* _Data to examine_
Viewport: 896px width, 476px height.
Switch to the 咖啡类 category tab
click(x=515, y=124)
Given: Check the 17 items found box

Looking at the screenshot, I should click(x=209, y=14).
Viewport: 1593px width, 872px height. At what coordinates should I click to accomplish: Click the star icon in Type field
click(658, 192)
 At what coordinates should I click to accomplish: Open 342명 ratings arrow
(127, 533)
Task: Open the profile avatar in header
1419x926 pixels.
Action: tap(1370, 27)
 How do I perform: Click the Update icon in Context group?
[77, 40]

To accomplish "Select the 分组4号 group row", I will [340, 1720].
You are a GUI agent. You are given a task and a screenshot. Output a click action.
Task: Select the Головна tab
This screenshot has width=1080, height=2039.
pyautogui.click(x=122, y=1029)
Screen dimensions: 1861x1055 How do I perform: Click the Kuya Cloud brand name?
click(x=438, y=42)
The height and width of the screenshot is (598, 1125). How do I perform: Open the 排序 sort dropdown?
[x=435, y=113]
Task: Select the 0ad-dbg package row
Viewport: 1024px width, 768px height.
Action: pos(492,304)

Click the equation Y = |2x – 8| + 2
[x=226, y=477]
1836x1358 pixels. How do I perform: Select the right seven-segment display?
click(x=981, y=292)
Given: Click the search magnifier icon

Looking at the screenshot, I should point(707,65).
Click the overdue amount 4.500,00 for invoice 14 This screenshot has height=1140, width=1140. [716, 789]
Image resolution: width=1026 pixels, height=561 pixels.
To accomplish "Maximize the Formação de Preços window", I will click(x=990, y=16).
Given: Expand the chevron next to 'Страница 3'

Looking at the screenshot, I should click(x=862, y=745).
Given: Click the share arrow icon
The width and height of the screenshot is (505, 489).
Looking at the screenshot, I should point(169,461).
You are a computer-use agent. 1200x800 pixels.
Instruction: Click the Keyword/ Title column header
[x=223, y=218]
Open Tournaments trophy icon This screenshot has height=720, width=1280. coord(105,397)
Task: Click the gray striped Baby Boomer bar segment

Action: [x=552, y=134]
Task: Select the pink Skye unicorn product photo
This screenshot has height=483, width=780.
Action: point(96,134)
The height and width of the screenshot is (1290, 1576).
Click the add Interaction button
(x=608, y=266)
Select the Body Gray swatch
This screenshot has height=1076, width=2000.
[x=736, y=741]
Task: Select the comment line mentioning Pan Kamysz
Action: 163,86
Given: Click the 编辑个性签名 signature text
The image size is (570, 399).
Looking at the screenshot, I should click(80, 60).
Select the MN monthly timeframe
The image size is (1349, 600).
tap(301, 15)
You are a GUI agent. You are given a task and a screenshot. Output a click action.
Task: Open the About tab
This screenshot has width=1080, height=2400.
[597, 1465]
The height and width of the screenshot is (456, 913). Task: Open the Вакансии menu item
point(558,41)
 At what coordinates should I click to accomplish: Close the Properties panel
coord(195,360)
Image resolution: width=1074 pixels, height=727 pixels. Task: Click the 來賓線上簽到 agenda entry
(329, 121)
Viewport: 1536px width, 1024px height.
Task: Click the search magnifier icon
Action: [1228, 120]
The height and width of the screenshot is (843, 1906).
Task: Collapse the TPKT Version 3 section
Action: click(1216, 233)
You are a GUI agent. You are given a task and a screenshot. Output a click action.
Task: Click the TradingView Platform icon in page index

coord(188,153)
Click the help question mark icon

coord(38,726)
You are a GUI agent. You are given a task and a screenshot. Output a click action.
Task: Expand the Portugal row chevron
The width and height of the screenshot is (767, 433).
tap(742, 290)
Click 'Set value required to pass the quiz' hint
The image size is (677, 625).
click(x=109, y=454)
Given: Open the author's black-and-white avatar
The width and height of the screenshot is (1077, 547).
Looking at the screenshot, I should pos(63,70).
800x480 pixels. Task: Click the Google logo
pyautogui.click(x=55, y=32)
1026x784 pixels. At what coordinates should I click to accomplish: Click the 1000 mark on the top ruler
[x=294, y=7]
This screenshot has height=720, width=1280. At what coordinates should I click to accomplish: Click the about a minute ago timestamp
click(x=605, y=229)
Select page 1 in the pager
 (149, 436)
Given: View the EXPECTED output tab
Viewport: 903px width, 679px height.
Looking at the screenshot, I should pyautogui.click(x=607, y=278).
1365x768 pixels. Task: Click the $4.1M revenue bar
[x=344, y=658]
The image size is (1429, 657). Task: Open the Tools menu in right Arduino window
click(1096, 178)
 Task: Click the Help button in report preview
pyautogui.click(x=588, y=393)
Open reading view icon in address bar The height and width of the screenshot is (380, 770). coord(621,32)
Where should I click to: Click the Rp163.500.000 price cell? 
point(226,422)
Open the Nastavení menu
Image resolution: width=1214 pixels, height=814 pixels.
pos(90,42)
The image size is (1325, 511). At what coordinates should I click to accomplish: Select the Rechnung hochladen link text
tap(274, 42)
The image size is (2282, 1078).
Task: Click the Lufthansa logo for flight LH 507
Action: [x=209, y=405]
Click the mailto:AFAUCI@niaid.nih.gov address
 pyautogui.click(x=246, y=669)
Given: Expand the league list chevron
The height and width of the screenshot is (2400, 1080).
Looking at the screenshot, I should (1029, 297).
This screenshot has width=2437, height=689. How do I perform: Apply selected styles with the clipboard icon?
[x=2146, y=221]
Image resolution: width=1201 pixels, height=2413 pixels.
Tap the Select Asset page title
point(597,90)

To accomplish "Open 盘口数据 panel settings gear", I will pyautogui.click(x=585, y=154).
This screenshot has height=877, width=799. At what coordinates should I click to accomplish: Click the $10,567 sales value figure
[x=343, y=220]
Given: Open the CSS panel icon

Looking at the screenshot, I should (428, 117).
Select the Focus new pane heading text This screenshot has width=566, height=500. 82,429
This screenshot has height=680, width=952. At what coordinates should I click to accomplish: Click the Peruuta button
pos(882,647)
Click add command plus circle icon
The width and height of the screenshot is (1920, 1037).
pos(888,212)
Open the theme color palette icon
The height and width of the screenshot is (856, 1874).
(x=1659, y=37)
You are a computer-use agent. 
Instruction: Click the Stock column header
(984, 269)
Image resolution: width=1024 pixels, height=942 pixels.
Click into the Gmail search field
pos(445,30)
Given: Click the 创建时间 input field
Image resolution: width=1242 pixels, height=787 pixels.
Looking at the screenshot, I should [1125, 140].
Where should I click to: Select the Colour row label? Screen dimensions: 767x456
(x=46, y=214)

* _Work to complete_
For each line above that has the word "will", add one to a tally, and report the final tally alone.

* _Answer to this problem_
3